A couple of things to note here: first, the script calls ProxyRequest or ProxyResponse after dispatching the notification, effectively routing the message to where it was going to go before the MSPL script got its hands on it. This is an important difference from the sample script from the previous post. Another difference is that the second parameter of DispatchNotification is required (for Dispatch, it''s optional). The reason is that the only information that gets passed to the managed SIP application is the parameters that you specify when calling DispatchNotification. The first parameter is the method name to call in the managed code, and all the subsequent parameters (you can have as many as you want) contain information to be passed to the method as part of the event arguments.

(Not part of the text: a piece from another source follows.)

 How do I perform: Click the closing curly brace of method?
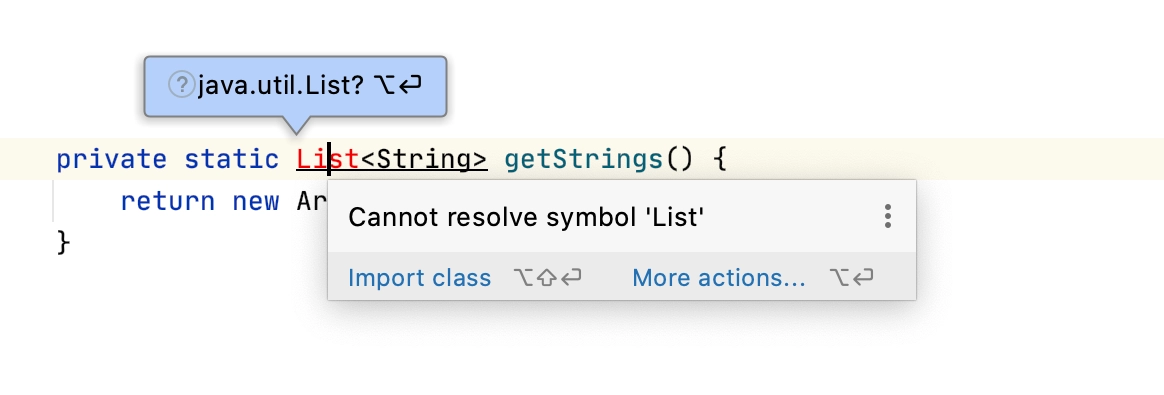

Here''s a class that you might use as your handler in the managed SIP application:

[csharp] using Microsoft.Rtc.Sip;

public class Logger { public void OnRequest(object sender, Microsoft.Rtc.Sip.NotificationReceivedEventArgs e) { foreach (var o in e.Parameters) { System.Console.WriteLine(o.ToString()); } }

public void OnResponse(object sender, NotificationReceivedEventArgs e) { foreach (var o in e.Parameters) { System.Console.WriteLine(o.ToString()); } } } [/csharp]

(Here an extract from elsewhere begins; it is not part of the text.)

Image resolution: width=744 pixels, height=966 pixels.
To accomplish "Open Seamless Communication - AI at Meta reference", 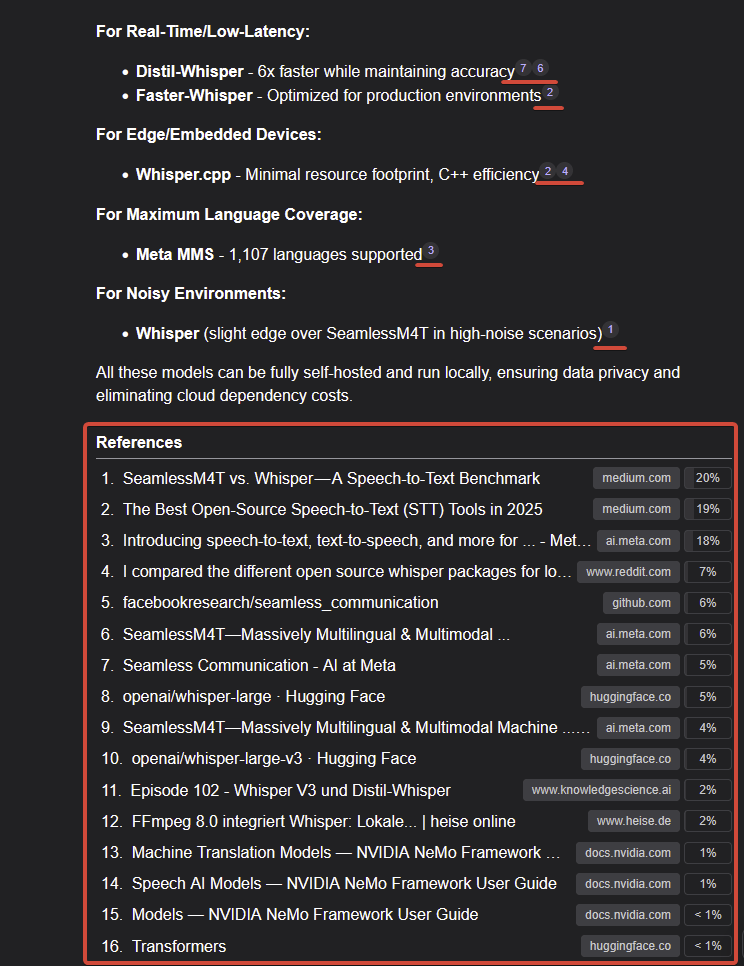I will tap(259, 665).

This is a trivially simple example, but of course you could do much more ambitious things here, cross-referencing with in-memory state, writing to a database, etc. The main thing to note is that these methods use a different event arguments object: NotificationReceivedEventArgs. This is important; you need to use a different method for DispatchNotification from the one you use for Dispatch, because the event arguments are different. This one does not give you access to an object representing the message. All you have is a collection called Parameters, which contains all of the data you passed in the parameters of DispatchNotification. So you need to pick out the information you need in the MSPL script.

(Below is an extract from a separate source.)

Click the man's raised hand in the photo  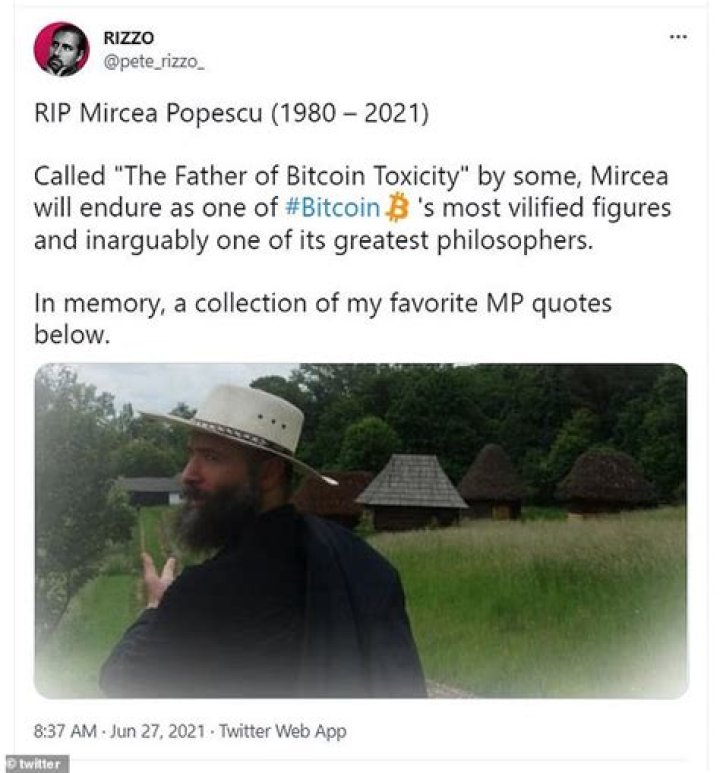pos(157,577)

In this case, I''m simply writing the method name (for requests) and the status code (for responses) to the console, but you can pass more parameters to get other information from the message to do things like call detail reporting, logging, auditing, and so forth. This may already be clear, but I want to point out also that you can mix Dispatch and DispatchNotification in a single MSPL script and a single managed SIP application. You just need to create separate methods in the managed code portion. So, your script can send notifications for messages where the application just needs to know about them, but doesn''t need to make any changes (perhaps to maintain its own session state information); and can use Dispatch when the application actually needs to take action. This helps minimize the effect that your managed SIP application has on the performance of message routing in the Lync environment.